A couple of grains of salt could be all that's needed to help bacteria produce hydrogen from wastewater or organic byproducts.
"This system could produce hydrogen anyplace that there is waste water near sea water," says Bruce Logan of Penn State University.
"It uses no grid electricity and is completely carbon neutral. It is an inexhaustible source of energy."
In the past, microbial electrolysis cells have required some electrical input. Now, though, the Penn team's discovered that the extra energy can be delivered simply through the difference between river water and seawater.
Pure hydrogen gas is the result.
The cells have an efficiency of between 58 and 64 percent, and produced between 0.8 to 1.6 cubic meters of hydrogen for every cubic meter of liquid passing through the cell each day.

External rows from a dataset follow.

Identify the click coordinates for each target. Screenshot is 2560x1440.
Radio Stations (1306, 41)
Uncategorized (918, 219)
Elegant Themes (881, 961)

The researchers estimate that only about one percent of the energy produced in the cell is needed to pump water through the system.
The key is reverse-electrodialysis, RED, a process that extracts energy from the ionic differences between salt water and fresh water. A RED stack consists of alternating ion exchange membranes - positive and negative - with each RED contributing to the electrical output.
For RED technology to split water requires 1.8 volts. This would normally require about 25 pairs of membranes and increase pumping resistance.
However, combining RED technology with bacteria that consume organic material and produce an electric current, means only five membrane pairs are needed to produce hydrogen.
"The added voltage that we need is a lot less than the 1.8 volts necessary to hydrolyze water," says Logan.
"Biodegradable liquids and cellulose waste are abundant, and with no energy in and hydrogen out we can get rid of wastewater and by-products. This could be an inexhaustible source of energy."